Selamat menjalankan ibadah puasa Ramadhan 1429 H

Iklan

TRADISI ZIARAH KUBUR MENJELANG BULAN ROMADHON

Agustus 30, 2008
Menjelang datangnya bulan Suci Ramadhan mendatangi tempat-tempat pemakaman menjadi suatu tradisi bagi masyarakat, dengan tujuan untuk mendoakan arwah keluarga kita yang telah meninggal dunia, begitu juga pemakaman yang ada dijakarta termasuk Taman Makam Pahlawan di Kalibata, kurang satu minggu menjalang bulan Romadhon terlihat ramai dikunjungi oleh sanak keluarga yang ingin mengirimkan doa kepada almarhum. Ziarah kubur menurut ajaran islam merupakan ibadah sunah bagi laki-laki, menurut Hadis Riwadiayat Muslim karya Iman Nawawi terjemahan Riyadhus Sholeh       

Diantaranya adalah :   Siapa saja yang menginkan zarah kubur, maka berziarahlah sesungguhnya ziarah  kubur dapat mengingatkan akhirat “

 

“Nabi sering mengajarkan kepada para sahabat apabila berziarah kubur hendaklah mengucapkan : ASSALAAMUALIKUM AHLAN DIYAARI MINAL MUKMININA WALMUSLIMANA WAINNAA INSYAA ALLAHU BIKUM LAAHIQUUN ASALULLAHA LANAA WALAKUL AAFIYAH “  yang artinya Salam sejahtera semoga terlimpahkan atas kalian penghuni perkampungan/kubur orang-orang muknin dan muslim dan kami insya Allah akan menyusul kalian semoga Allah melimpahkan keselamatan kepada kami dan kepada kalian.

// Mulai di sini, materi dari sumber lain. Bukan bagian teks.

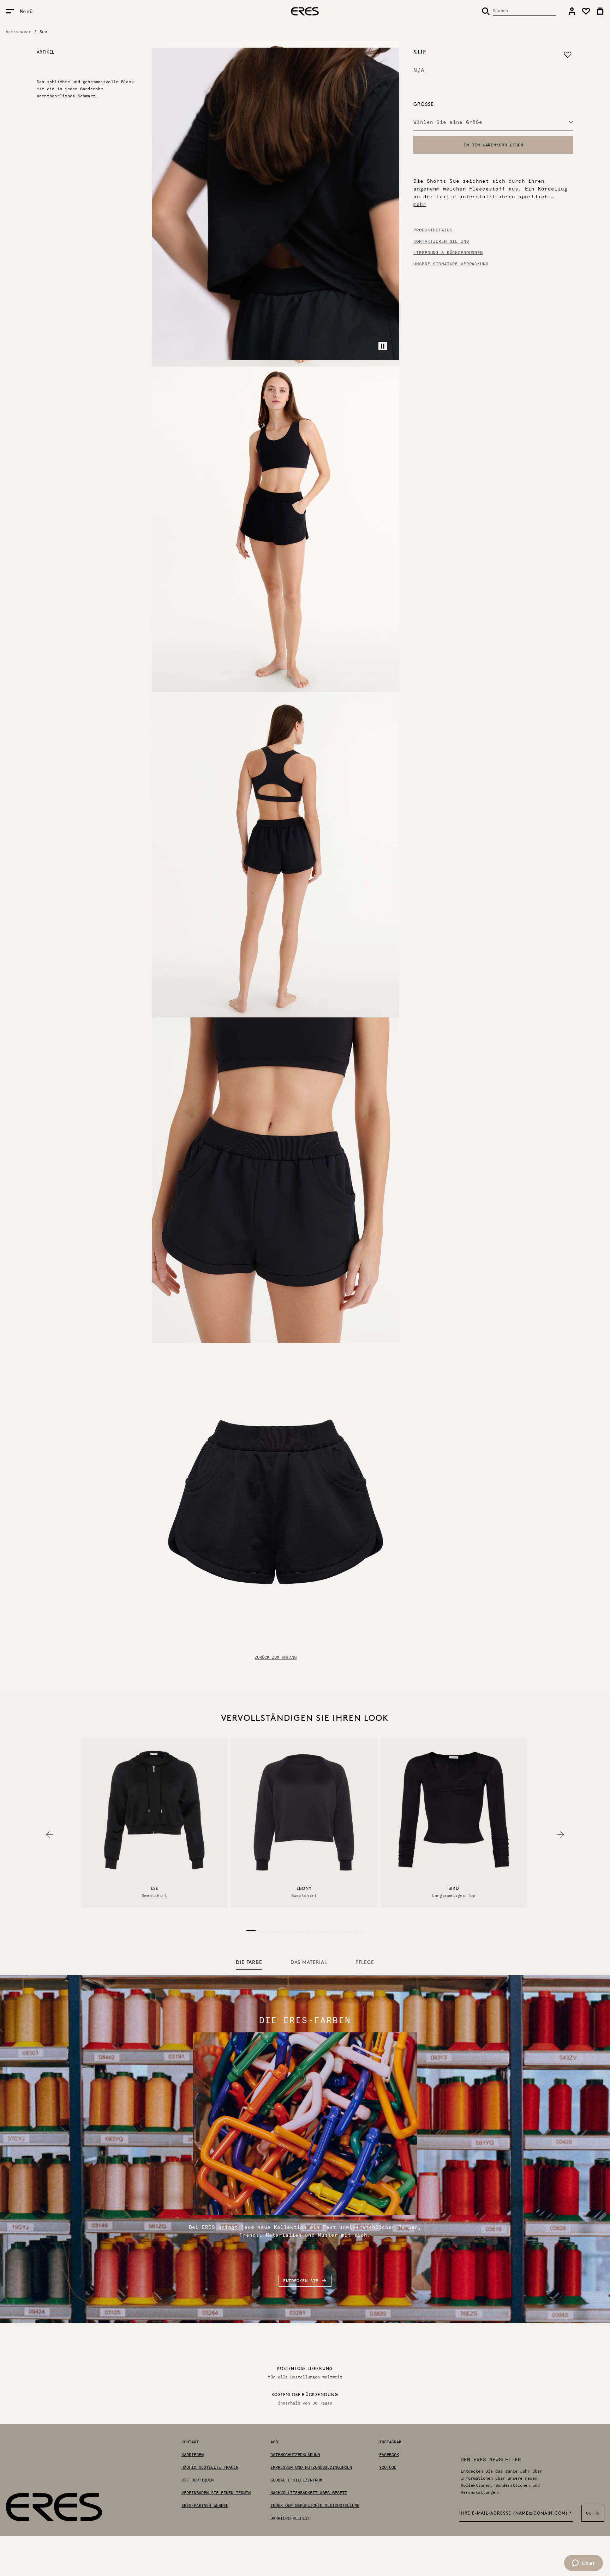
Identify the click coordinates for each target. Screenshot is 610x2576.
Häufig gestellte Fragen (209, 2467)
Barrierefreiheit (290, 2518)
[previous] (49, 1835)
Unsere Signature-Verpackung (450, 264)
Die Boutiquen (197, 2480)
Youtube (387, 2467)
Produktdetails (432, 230)
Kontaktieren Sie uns (441, 241)
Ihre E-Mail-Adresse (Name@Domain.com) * (515, 2513)
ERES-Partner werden (204, 2505)
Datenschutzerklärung (295, 2454)
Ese (154, 1889)
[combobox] (493, 122)
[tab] (249, 1962)
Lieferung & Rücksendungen (448, 252)
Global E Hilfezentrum (296, 2480)
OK (588, 2513)
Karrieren (192, 2454)
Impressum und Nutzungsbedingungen (311, 2467)
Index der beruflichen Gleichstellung (314, 2505)
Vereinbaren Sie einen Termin (216, 2492)
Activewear (18, 31)
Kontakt (190, 2441)
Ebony (304, 1889)
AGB (274, 2441)
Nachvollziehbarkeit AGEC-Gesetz (308, 2492)
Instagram (390, 2441)
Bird (453, 1889)
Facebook (389, 2454)
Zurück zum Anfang (276, 1657)
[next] (561, 1835)
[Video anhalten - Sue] (382, 346)
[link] (572, 11)
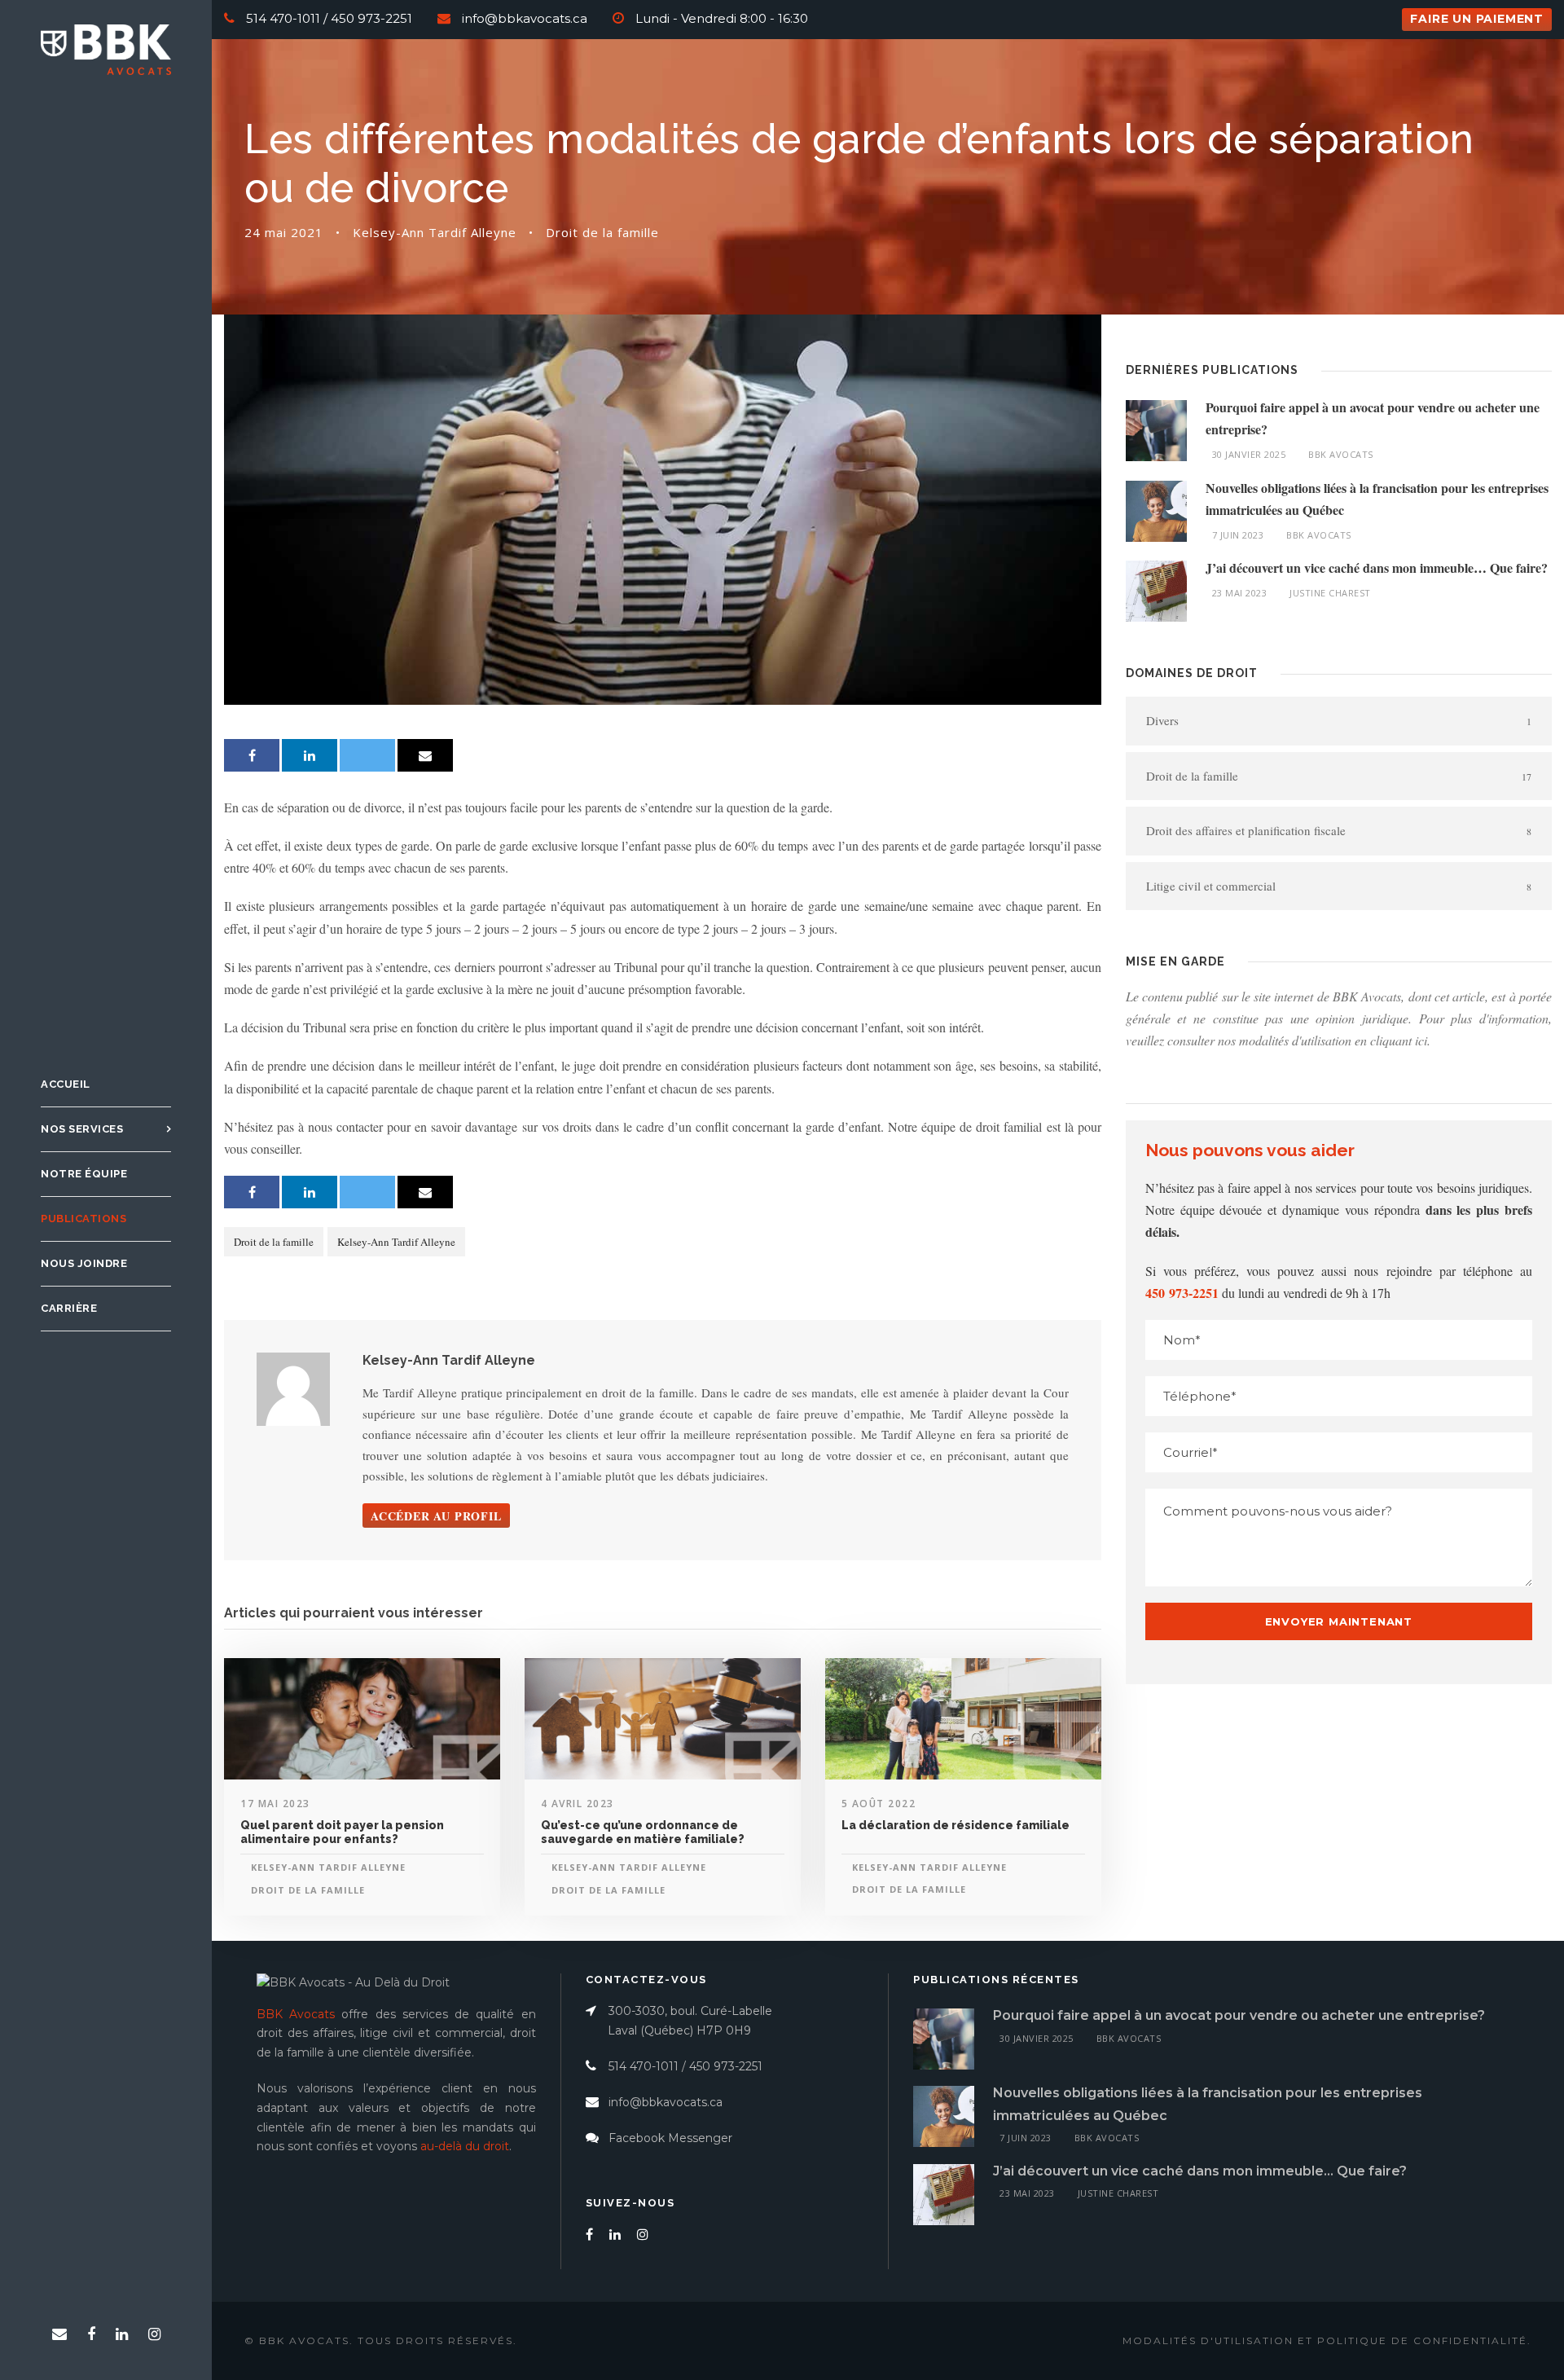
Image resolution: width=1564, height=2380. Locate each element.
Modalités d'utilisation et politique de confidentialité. (1326, 2340)
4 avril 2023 (577, 1803)
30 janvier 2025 (1249, 454)
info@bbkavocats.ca (524, 18)
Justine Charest (1330, 593)
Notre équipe (84, 1174)
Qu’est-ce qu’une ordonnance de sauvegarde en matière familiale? (643, 1832)
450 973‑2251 (1182, 1292)
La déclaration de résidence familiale (955, 1825)
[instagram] (154, 2334)
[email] (59, 2334)
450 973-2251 (371, 18)
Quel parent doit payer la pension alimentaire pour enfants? (342, 1832)
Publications (83, 1218)
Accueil (65, 1084)
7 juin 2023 (1238, 535)
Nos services (82, 1129)
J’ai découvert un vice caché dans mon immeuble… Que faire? (1377, 567)
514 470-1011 (283, 18)
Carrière (69, 1308)
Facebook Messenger (670, 2138)
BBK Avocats (1340, 454)
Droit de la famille (602, 232)
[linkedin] (122, 2334)
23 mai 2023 (1239, 593)
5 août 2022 (878, 1803)
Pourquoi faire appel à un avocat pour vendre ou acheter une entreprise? (1239, 2015)
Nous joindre (84, 1263)
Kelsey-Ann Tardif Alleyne (434, 232)
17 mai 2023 (275, 1803)
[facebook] (91, 2334)
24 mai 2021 (283, 232)
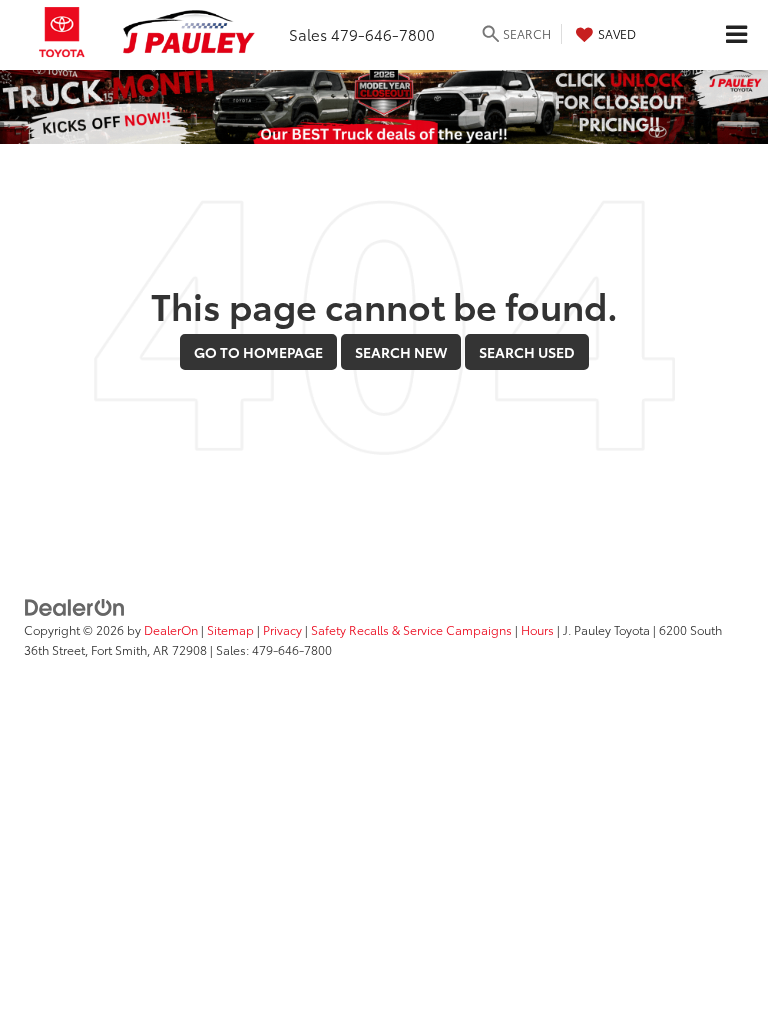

        Dari Hadis tersebut dapat disimpulkan bahwa mendatangi kubur seperti yang banyak dilakukan oleh masyarakat adalah perbuatan yang baik, jika dilakukan dengan tujuan untuk mendoakan almarhum dan yang utamanya adalah untuk mengingatkan bagi si peziarah (kita yang masih hidup) akan kematian atau tentang kehidupan akhirat yang pasti kita alami, karena kematian adalah resiko dari kehidupan seperti yang telah dinyatakan dalam al-Quran.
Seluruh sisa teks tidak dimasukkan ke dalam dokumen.